### [Your objective]
Return each line, exactly as given, from the one containing "Viewport: 964px width, 564px height." through the end of the entries below, and skip the rest.
=====
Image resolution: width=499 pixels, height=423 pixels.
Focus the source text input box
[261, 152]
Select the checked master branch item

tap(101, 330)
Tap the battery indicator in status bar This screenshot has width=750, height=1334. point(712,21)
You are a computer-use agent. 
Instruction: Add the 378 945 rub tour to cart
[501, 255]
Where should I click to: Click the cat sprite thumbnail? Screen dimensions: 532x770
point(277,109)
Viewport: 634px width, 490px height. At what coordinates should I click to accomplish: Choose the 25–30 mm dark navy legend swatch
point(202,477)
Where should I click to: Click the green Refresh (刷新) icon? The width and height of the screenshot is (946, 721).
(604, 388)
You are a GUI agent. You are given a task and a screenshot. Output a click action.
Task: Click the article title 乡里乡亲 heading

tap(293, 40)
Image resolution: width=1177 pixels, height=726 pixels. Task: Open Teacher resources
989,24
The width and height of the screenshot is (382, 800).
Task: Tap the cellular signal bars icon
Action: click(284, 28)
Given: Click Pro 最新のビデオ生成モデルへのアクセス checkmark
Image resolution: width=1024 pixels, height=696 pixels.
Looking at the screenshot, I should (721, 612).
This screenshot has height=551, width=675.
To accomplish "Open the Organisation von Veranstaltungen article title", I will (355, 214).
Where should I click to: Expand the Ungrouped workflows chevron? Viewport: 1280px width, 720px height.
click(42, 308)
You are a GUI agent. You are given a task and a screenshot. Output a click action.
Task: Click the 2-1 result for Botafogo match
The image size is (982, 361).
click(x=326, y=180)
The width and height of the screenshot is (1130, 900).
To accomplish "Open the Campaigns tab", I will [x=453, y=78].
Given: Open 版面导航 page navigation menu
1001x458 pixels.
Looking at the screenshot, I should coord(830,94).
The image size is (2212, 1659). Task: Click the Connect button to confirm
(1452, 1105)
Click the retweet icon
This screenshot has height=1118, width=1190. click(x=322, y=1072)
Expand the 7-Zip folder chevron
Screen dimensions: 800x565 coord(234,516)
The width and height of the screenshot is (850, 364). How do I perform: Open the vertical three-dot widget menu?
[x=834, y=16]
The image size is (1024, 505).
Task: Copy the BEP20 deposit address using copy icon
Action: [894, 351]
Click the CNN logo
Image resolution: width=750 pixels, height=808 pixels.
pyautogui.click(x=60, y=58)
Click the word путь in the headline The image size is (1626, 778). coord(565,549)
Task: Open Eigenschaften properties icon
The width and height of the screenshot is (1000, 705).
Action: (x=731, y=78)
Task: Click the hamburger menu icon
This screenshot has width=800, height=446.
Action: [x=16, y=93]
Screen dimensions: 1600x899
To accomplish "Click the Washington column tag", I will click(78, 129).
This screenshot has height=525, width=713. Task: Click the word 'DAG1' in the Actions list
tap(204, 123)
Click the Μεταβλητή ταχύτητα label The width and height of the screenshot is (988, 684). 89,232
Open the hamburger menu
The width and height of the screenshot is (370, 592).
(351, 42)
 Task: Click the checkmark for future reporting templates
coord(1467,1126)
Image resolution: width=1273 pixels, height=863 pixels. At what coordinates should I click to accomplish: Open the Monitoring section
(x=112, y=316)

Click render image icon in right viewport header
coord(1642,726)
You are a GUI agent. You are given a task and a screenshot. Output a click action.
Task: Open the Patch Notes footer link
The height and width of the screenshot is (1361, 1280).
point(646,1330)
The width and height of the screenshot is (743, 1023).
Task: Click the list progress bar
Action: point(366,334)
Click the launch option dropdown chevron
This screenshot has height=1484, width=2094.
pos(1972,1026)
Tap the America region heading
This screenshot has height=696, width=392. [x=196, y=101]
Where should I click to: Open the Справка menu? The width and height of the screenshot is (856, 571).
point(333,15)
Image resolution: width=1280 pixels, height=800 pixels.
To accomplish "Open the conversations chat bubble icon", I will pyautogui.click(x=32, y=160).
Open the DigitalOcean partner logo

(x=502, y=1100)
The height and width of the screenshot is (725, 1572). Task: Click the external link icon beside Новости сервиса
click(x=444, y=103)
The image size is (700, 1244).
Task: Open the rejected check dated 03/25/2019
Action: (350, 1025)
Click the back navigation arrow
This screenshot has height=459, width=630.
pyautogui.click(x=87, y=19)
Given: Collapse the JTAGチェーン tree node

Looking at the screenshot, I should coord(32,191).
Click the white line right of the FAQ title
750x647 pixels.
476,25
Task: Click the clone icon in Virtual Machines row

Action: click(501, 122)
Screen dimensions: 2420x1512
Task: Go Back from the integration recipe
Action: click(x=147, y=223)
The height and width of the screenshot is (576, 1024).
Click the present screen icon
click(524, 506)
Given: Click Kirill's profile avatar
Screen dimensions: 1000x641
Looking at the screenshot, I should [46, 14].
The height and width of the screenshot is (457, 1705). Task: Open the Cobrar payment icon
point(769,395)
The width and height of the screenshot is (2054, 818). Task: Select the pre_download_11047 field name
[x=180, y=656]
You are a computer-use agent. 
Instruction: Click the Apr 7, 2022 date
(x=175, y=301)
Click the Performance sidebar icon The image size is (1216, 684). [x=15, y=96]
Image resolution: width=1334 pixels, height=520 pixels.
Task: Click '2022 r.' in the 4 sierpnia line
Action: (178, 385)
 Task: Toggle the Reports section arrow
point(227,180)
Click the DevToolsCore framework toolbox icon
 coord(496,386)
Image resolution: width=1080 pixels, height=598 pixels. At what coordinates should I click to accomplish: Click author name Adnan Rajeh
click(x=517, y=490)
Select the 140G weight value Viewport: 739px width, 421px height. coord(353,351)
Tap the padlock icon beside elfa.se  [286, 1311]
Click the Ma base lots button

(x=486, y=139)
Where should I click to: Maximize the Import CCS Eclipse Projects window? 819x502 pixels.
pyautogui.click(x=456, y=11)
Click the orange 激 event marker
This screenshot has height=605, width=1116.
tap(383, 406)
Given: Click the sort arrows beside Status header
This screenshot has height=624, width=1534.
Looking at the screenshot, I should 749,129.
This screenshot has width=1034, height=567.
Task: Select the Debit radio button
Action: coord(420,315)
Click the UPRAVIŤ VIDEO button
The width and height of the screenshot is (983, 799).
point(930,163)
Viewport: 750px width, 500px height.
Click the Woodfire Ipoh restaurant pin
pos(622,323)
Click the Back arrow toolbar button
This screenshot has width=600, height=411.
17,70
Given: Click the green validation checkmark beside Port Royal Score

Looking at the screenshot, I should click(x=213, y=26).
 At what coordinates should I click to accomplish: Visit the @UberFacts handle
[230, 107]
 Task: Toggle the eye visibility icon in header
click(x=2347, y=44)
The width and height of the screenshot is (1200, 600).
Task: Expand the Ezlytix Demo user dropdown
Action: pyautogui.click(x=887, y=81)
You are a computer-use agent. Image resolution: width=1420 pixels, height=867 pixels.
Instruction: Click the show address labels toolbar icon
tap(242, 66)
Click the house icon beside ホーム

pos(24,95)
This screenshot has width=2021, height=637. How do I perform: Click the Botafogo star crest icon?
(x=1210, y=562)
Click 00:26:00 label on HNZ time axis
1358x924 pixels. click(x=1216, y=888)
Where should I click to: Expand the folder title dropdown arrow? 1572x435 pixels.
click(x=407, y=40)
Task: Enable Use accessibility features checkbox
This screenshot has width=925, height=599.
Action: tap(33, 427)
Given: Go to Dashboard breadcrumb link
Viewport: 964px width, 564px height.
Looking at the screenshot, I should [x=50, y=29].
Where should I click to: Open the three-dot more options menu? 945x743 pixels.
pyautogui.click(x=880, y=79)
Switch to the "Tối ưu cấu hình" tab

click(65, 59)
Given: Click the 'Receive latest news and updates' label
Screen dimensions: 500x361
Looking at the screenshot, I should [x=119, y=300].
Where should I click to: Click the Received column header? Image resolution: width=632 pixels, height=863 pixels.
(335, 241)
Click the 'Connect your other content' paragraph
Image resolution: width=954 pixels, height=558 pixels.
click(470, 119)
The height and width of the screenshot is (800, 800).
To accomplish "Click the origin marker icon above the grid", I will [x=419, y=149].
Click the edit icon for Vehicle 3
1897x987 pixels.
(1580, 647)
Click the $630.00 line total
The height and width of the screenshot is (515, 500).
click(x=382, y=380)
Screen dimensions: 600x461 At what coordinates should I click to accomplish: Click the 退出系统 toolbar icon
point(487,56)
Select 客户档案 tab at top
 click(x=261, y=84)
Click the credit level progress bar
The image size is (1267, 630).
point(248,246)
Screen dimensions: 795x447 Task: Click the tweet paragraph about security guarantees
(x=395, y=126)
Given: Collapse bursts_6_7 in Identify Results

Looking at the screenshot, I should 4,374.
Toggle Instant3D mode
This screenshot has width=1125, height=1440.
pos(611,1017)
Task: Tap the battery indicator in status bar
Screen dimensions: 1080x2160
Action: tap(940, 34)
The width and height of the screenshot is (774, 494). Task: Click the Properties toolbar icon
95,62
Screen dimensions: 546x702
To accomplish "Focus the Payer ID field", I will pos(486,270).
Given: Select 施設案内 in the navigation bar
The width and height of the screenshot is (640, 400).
=====
### [Finished task]
Viewport: 964px width, 564px height.
Looking at the screenshot, I should [x=50, y=29].
Where should I click to: Open the three-dot more options menu? 945x743 pixels.
pyautogui.click(x=880, y=79)
Switch to the "Tối ưu cấu hình" tab

click(65, 59)
Given: Click the 'Receive latest news and updates' label
Screen dimensions: 500x361
Looking at the screenshot, I should [x=119, y=300].
Where should I click to: Click the Received column header? Image resolution: width=632 pixels, height=863 pixels.
(335, 241)
Click the 'Connect your other content' paragraph
Image resolution: width=954 pixels, height=558 pixels.
click(470, 119)
The height and width of the screenshot is (800, 800).
To accomplish "Click the origin marker icon above the grid", I will [x=419, y=149].
Click the edit icon for Vehicle 3
1897x987 pixels.
(1580, 647)
Click the $630.00 line total
The height and width of the screenshot is (515, 500).
click(x=382, y=380)
Screen dimensions: 600x461 At what coordinates should I click to accomplish: Click the 退出系统 toolbar icon
point(487,56)
Select 客户档案 tab at top
 click(x=261, y=84)
Click the credit level progress bar
The image size is (1267, 630).
point(248,246)
Screen dimensions: 795x447 Task: Click the tweet paragraph about security guarantees
(x=395, y=126)
Given: Collapse bursts_6_7 in Identify Results

Looking at the screenshot, I should 4,374.
Toggle Instant3D mode
This screenshot has width=1125, height=1440.
pos(611,1017)
Task: Tap the battery indicator in status bar
Screen dimensions: 1080x2160
Action: tap(940, 34)
The width and height of the screenshot is (774, 494). Task: Click the Properties toolbar icon
95,62
Screen dimensions: 546x702
To accomplish "Focus the Payer ID field", I will pos(486,270).
Given: Select 施設案内 in the navigation bar
The width and height of the screenshot is (640, 400).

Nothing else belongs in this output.